O Rep. French Hill (R-AR), falando no evento Future of Finance do Milken Institute e separadamente na FOX Business, emitiu uma mensagem direta: se o Senado não conseguir resolver o seu impasse interno sobre rendimentos de stablecoins, deve simplesmente adotar a Lei de Clareza para Stablecoins de Pagamento aprovada pela Câmara e seguir em frente.
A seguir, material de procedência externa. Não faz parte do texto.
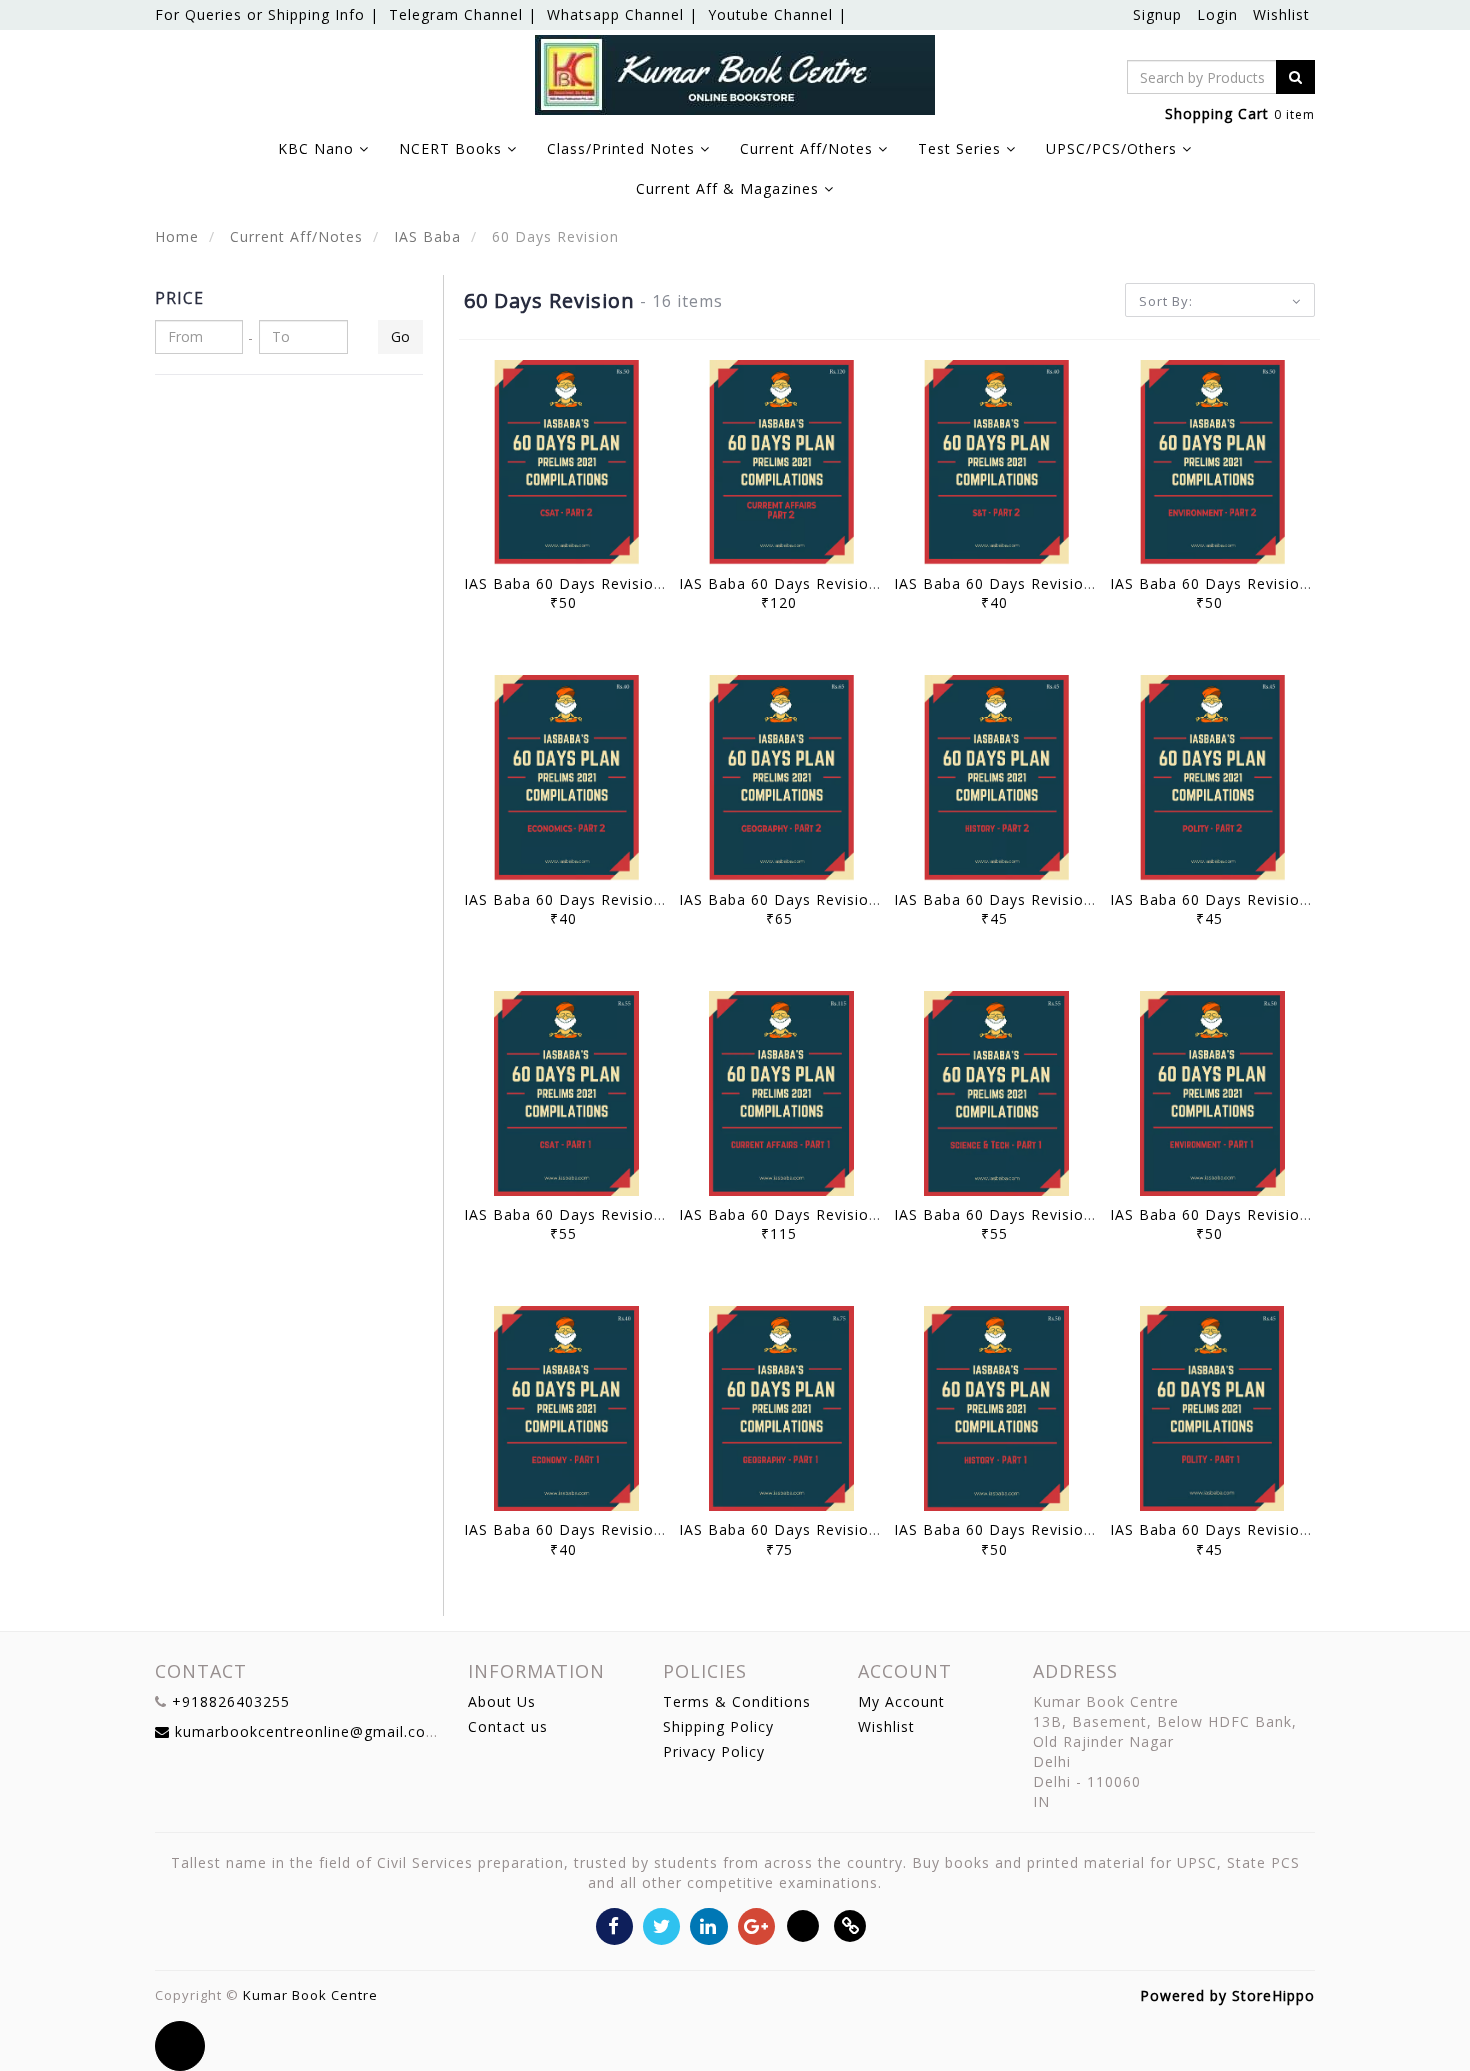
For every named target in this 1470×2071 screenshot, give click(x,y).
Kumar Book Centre (310, 1995)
A sugestão não é subtil. É um sinal para o Presidente do Comité Bancário do Senado, Tim Scott (R-SC), de que os debates prolongados da câmara alta estão a tornar-se um problema — não apenas para a indústria, mas para a agenda Republicana rumo a um ciclo eleitoral.

O Problema do Rendimento que Ninguém Consegue Resolver

No centro do impasse está uma questão enganosamente simples: podem as plataformas cripto pagar aos utilizadores por deterem stablecoins?

Os bancos dizem que não. O seu argumento é que os programas de rendimento de stablecoins drenam depósitos das instituições financeiras tradicionais, desestabilizam bancos comunitários e abrem a porta ao que chamam de "sistema bancário paralelo". A indústria cripto responde com a mesma força, comparando as recompensas de stablecoins aos retornos de fundos do mercado monetário e argumentando que uma proibição prejudicaria a competitividade dos EUA.

A Lei GENIUS, assinada em julho de 2025, proibiu tecnicamente os emissores de stablecoins de pagar juros diretos — mas deixou uma porta aberta para plataformas terceiras como a Coinbase oferecerem os seus próprios programas de recompensa. Essa brecha tornou-se quase imediatamente o próximo campo de batalha.

A 25 de fevereiro de 2026, o Gabinete do Controlador da Moeda moveu-se para fechá-la, propondo uma regra que criaria uma "presunção refutável" de que os acordos de rendimento de terceiros são pagamentos de juros ilegais disfarçados. A proposta escalou as tensões em todos os setores.

A Coinbase Retirou-se

O momento mais disruptivo na história recente da Lei de Clareza ocorreu em meados de janeiro de 2026, quando a Coinbase retirou abruptamente o seu apoio à versão do Senado do projeto de lei. O movimento forçou o Comité Bancário do Senado a cancelar uma sessão de revisão agendada – a votação processual onde as emendas são finalizadas antes de um projeto de lei avançar.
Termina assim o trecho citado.